Lovern Kindzierski et «La trilogie de la Honte»
9782344014691
Shame – La trilogie de la honte | Glénat
Un conte de fées pour adultes
Celle que l’on appelle Mère Vertu vit ses dernières années. Une vie remplie au service d’autrui, à soigner les malades, à s’occuper des enfants; une vie menée par le sacrifice, pour le bien des autres. Mère Vertu est un véritable symbole de pureté. Or, le démon Injure est aux alentours de sa cabane le soir fatidique où elle énonce, dans le seul élan d’égoïsme qui ne l’aura jamais habité, le souhait de connaître, ne serait-ce qu’une fois, la joie d’être mère. En réalisant le souhait de la vieille dame, Injure devient le père d’une engeance qui viendra empoisonner l’existence de sa mère.
Malgré tous les sorts de protection qu’elle aura mis en place pour préserver l’innocence de sa fille, qui sera baptisée Honte, et protéger le monde des machiavéliques machinations d’Injure, Mère Vertu devra mourir et renaître en tant que fille de sa fille afin de libérer le monde de la démoniaque tyrannie. Cela est représenté dans une scène fameuse impliquant à la fois le concours d’un incube/succube et un pacte avec une terrifiante figure démoniaque échangeant l’âme d’un enfant pour celle de la vieille dame.

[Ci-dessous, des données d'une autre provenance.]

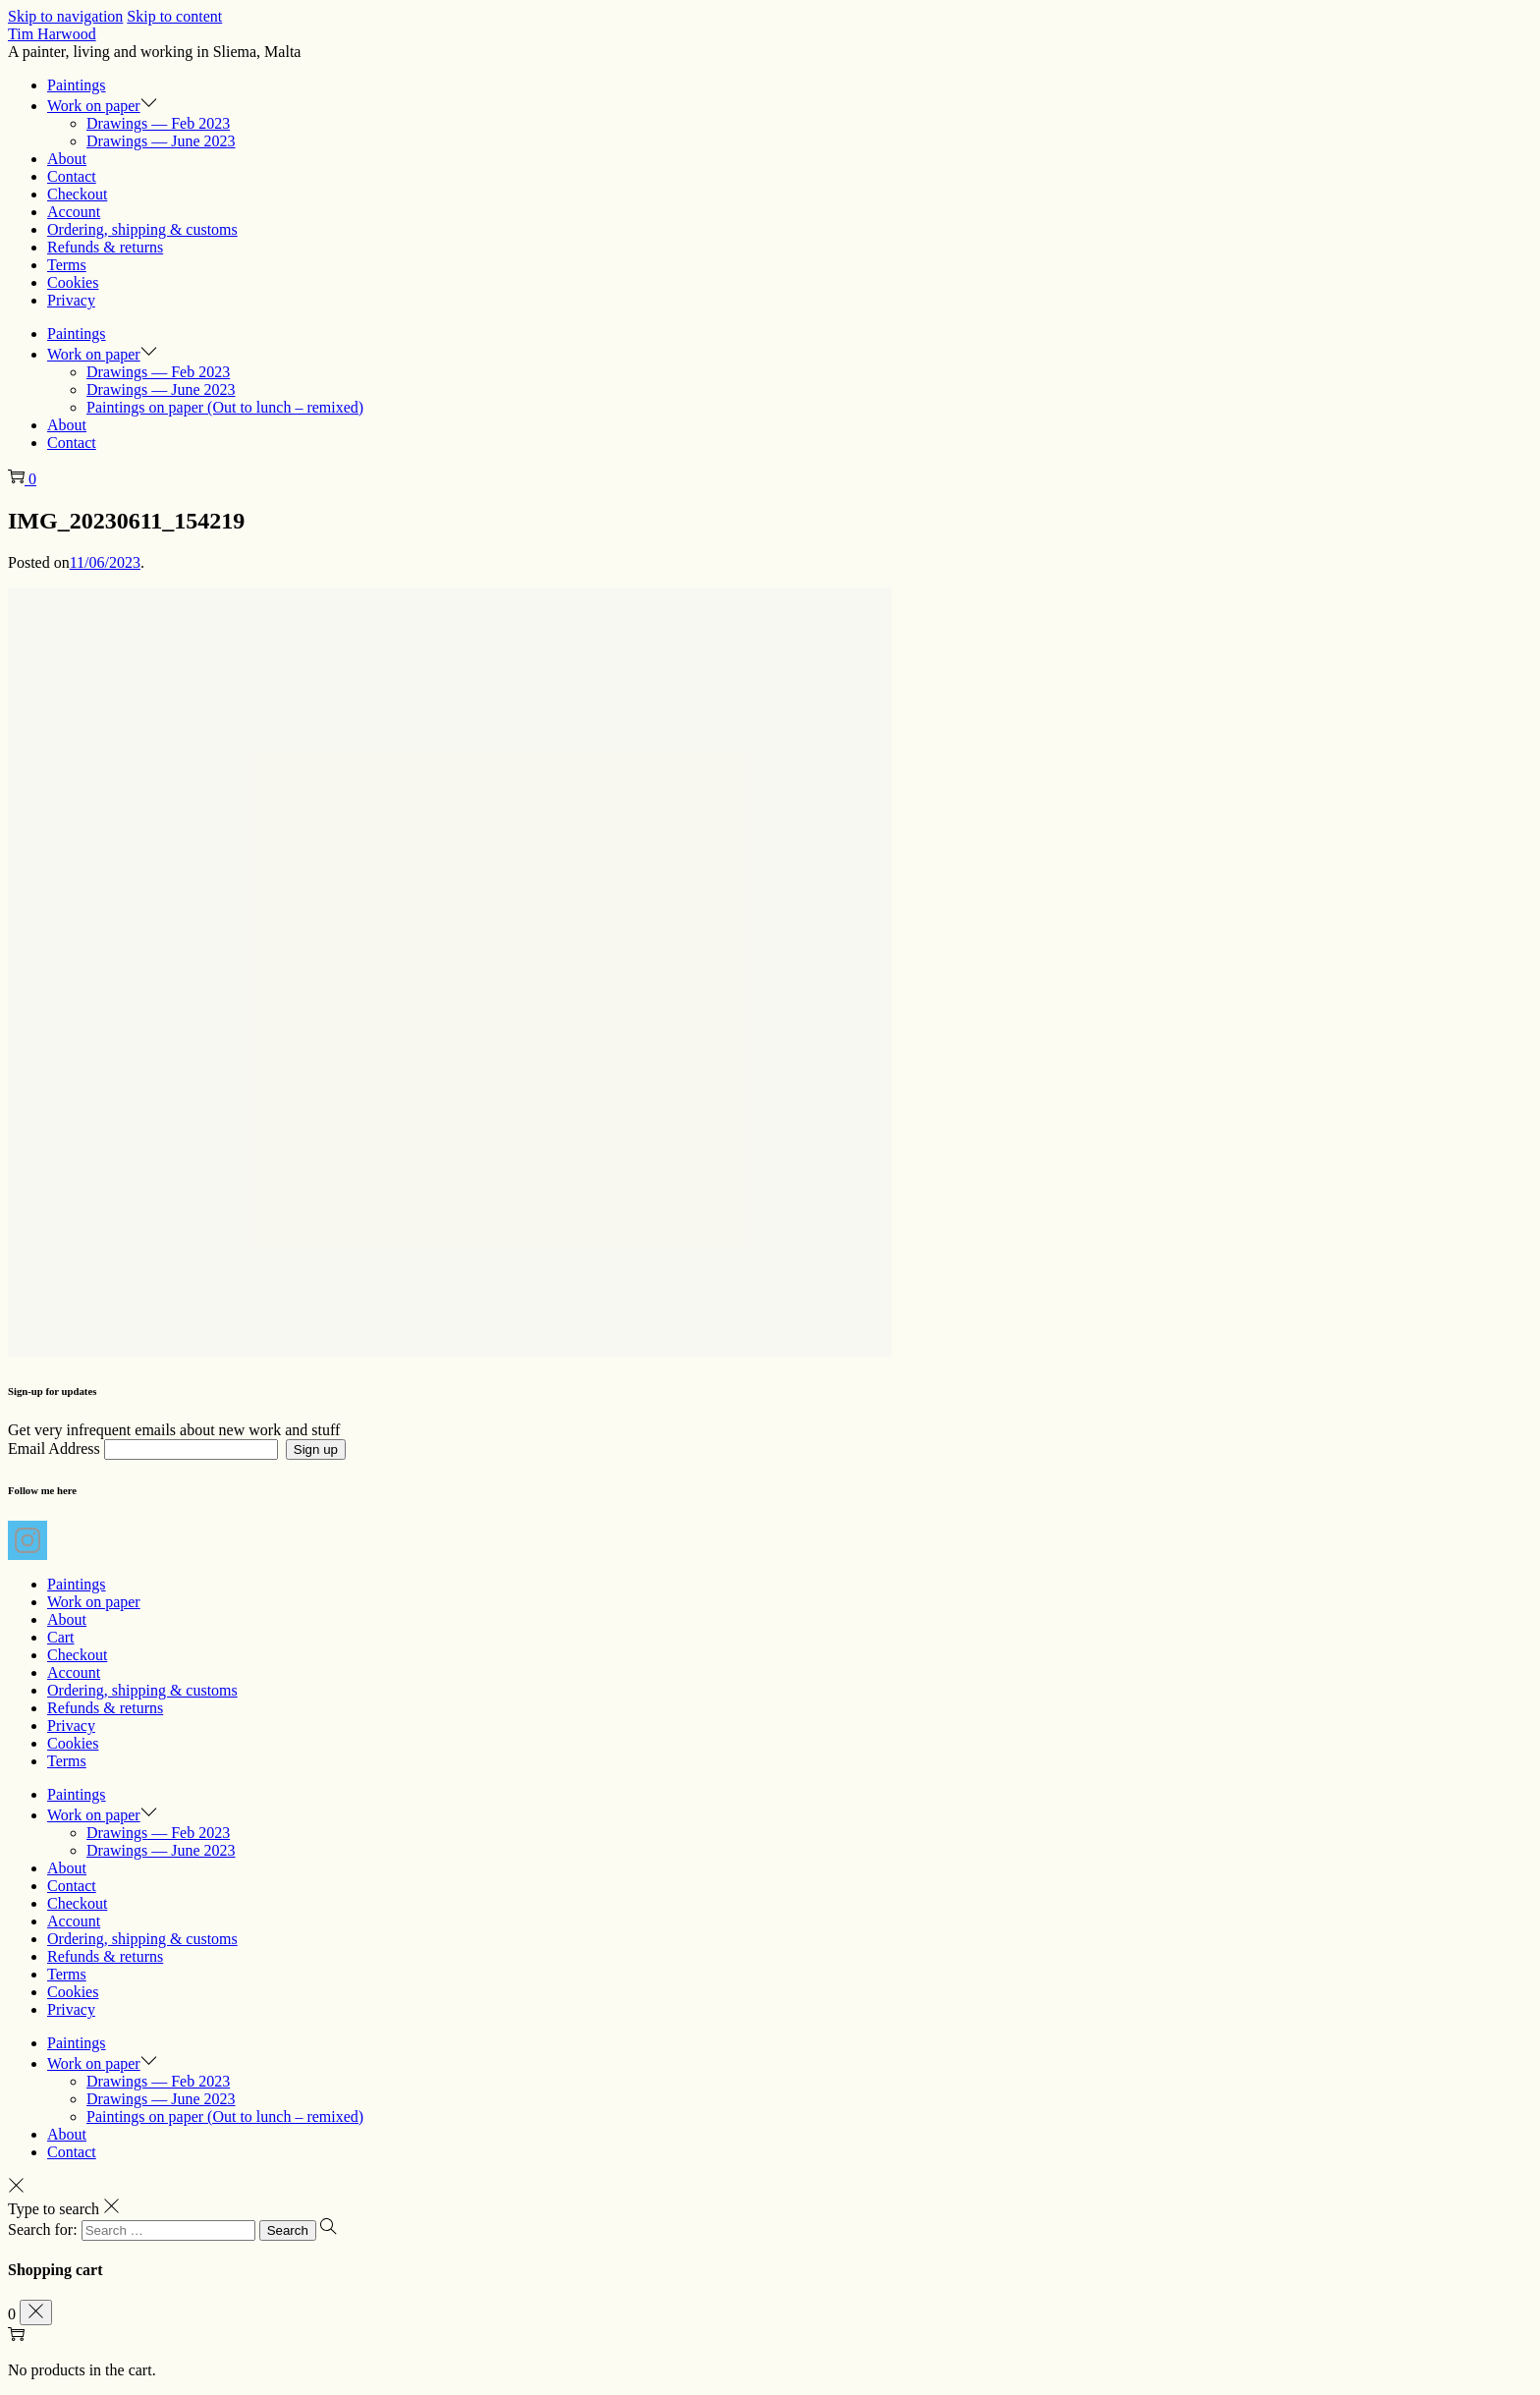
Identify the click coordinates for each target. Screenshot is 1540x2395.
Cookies (72, 1743)
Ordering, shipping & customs (142, 1690)
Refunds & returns (105, 1707)
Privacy (71, 1725)
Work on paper (93, 1601)
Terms (66, 1761)
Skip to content (174, 16)
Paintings (76, 1584)
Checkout (77, 1654)
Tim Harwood (52, 34)
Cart (61, 1637)
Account (73, 1672)
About (66, 1619)
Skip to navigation (65, 16)
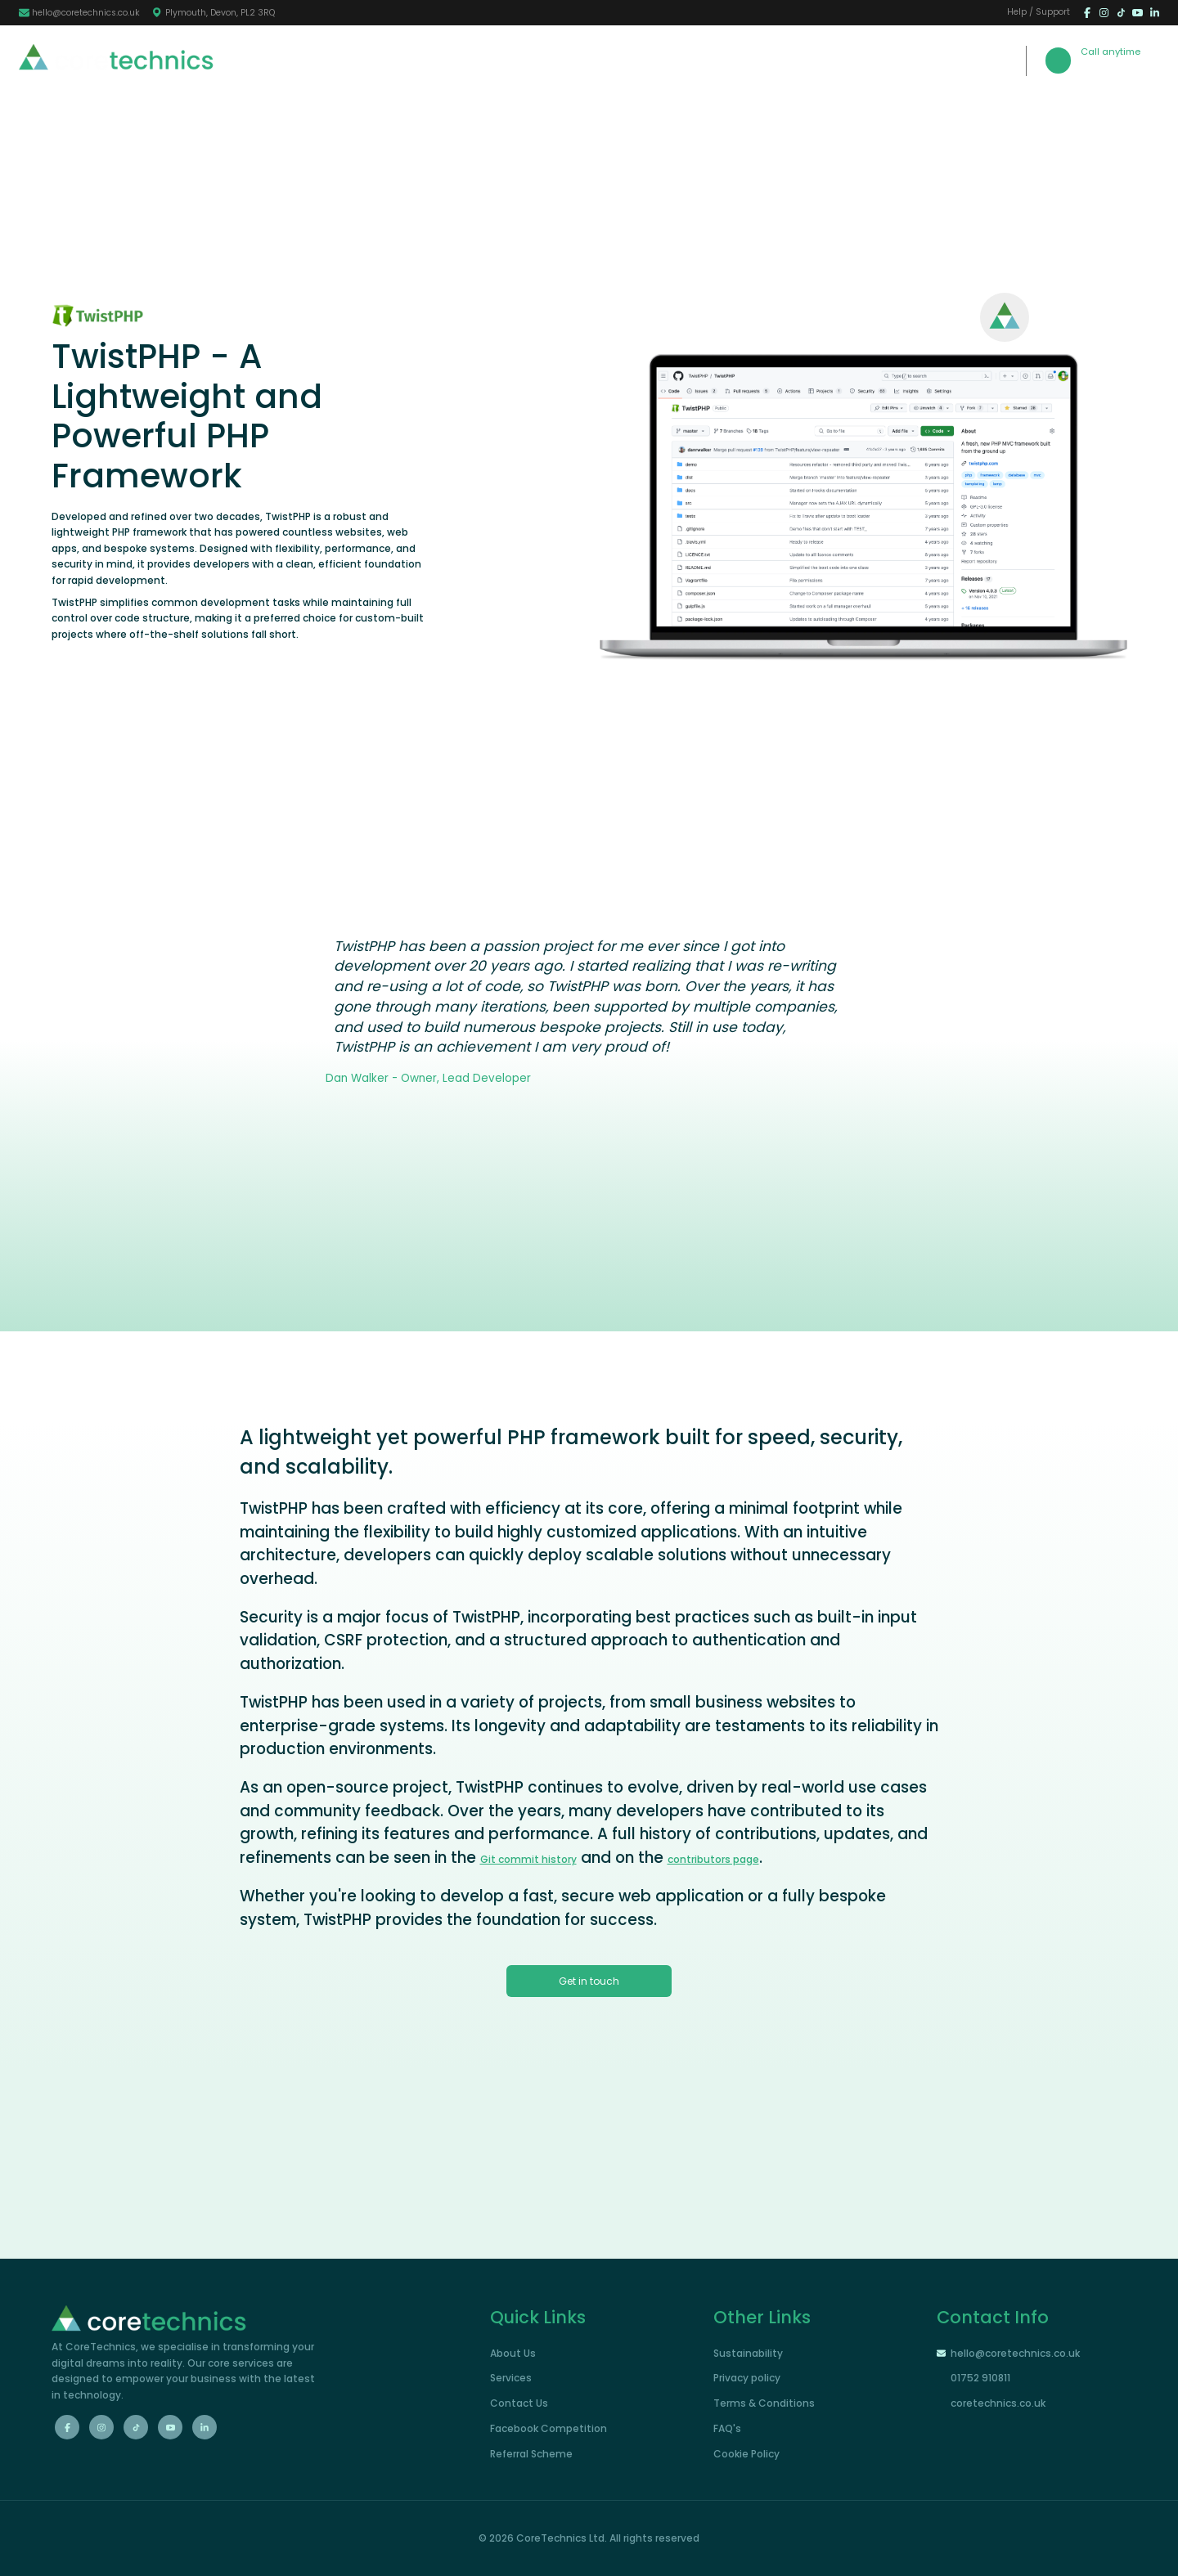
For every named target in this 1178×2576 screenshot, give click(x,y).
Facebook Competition (548, 2428)
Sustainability (748, 2353)
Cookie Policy (746, 2454)
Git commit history (528, 1859)
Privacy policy (746, 2378)
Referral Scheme (531, 2454)
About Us (532, 59)
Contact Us (770, 59)
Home (461, 59)
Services (609, 59)
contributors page (713, 1859)
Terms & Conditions (764, 2403)
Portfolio (685, 59)
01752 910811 (1120, 67)
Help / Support (1038, 12)
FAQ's (727, 2428)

Voilà tissée, en traits grossiers, l’histoire écrite par Lovern Kindzierski et mise en image par John Bolton, Shame. Œuvre hors-norme, elle vient tout juste d’être publiée en français et dans son intégralité par les éditions Glénat sous le titre La trilogie de la honte. Autant pour la joie de lire une histoire passionnante que pour le plaisir des yeux, ce livre est du bonbon. Jetons-y un coup d’œil.
Le scénario d’abord. En préface, Kindzierski mentionne que son récit est né d’une histoire qu’il racontait à sa femme afin de se tenir éveillé en conduisant la voiture lors d’un voyage. On ne sera pas étonné dès lors de constater que le ton lyrique de cette bande dessinée rappelle les contes de fées les plus classiques. En quelques phrases, employant toujours les mots justes, il réussit à évoquer toute la richesse complexe des meilleurs univers de fantaisie. À l’instar de ceux des contes, les noms des personnages suffisent à évoquer leur caractère : il y a Vertu, bien sûr, et sa fille Honte, mais également le chevalier Mérite.
Kindzierski n’aurait pu rêver d’avoir meilleur artiste visuel que John Bolton pour mettre son univers en image. Bolton sait tirer le meilleur parti du pouvoir d’évocation du scénariste. Le visuel des personnages est élaboré de telle sorte que leur apparence trahit, pour le lecteur, leur personnalité. Les dryades qui, au cours du récit, se métamorphosent en créatures du mal; Honte qui a à la fois le regard de l’innocence mais l’accoutrement d’une sensuelle décadence; Vertu passe de la paisible vieille dame à celle de la guerrière enflammée; Mérite, le preux chevalier, dispose d’un physique un peu disgracieux mais on sent tout de suite chez lui le courage et la naïveté des héros de contes de fées.
Visuellement, chaque planche est une œuvre d’art quasi autonome. Bolton a réalisé chacune d’entre elles en couleurs directes à l’aquarelle et le résultat a de quoi laisser pantois. Son découpage, composé uniquement de grandes cases, lui permet d’élaborer des décors magnifiques, et de faire passer l’action rapidement. De toute évidence, l’art de Bolton s’avère être le médium idéal à la poésie de Kindzierski. Et, bien sûr, comme tout conte de fées qui se respecte, la finale est riche de symbolique, une véritable épiphanie pour les personnages concernés.
Le public francophone ne peut que se réjouir de cette superbe édition de La trilogie de la Honte. Il s’agit là d’une œuvre dans laquelle nous pouvons nous plonger et replonger avec un plaisir sans cesse renouvelé. Une courte entrevue avec les auteurs a été ajoutée à la toute fin. Ceux-ci nous entretiennent de leur démarche dans la réalisation de cet album; à notre plus grande joie, ils parlent également de la suite sur laquelle ils travaillent actuellement. Comme quoi, les amateurs du genre pourront vivre heureux et avoir encore beaucoup de… plaisir!